In the ul89-99 genomic region, we identified novel bicistronic and monocistronic transcripts that are likely regulated differentially as is the case with their the previously identified variants48. Although UL95p is required for viral growth, probably these variants were downregulated in previous studies to such an extent that they have gone undetected. In the us30-34 region three PC, five CX, and 3 AS transcripts were detected (besides two embedded and two TSS variants). The complex transcripts are generated as a result of convergent transcriptional readthrough between us32 and us33. We also identified two complex transcripts of UL102, which are antisense to UL101 and partially antisense to UL102, but sense to UL100. Previous studies confirmed antisense transcripts from this gene51, however none of them contains the ORFL234C. At this point we can only speculate about the function of the complex transcripts. It is possible that the overlap causes transcriptional interference, as proposed earlier18,55. Several transcript isoforms were produced from rl2-rl7 genes. A previous report detected a high transcriptional activity from the RL genes, mainly rl439. The ul71-ul73 region expressed many length variants of previously described PC transcripts. The novel antisense transcripts (UL45AS and UL29AS) were found to carry experimentally validated and/or predicted ORFs, thus their role is likely more complex than merely regulating their host genes.
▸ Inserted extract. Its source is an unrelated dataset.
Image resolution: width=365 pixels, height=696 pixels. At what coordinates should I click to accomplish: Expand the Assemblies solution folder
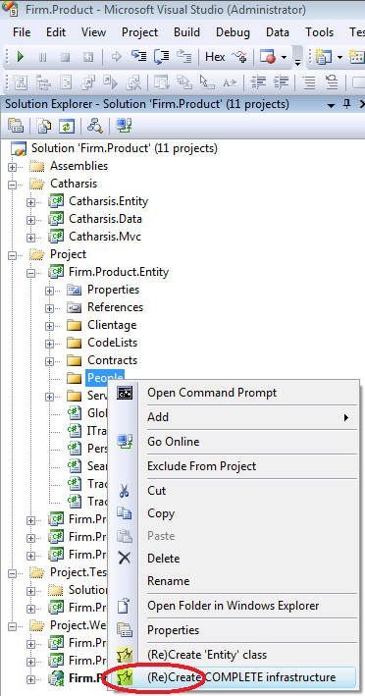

Alternative TSS-usage can cause the 5’-truncation of the ORFs, which may result in the formation nested genes, wherein one or more ORFs that are in-frame and co-terminal with the canonical ORF. These putative embedded genes might encode N-terminally truncated polypeptides. The identification of novel TSSs enabled us to confirm the existence of many such embedded genes. To gain high confidence in the existence of their expressed truncated mRNAs, an additional validation step (using dRNA reads) was employed to the already stringent transcript filtering criteria. These truncated mRNAs represent potentially novel functionalities of the viral protein repertoire, if translated. The promoters of nested genes and their sequence composition around the TSSs differ substantially, compared to the host genes, which may refer differences in the transcriptional regulation. Their Kozak sequences also show dissimilarities, thus they are presumably regulated differentially on a translational level as well.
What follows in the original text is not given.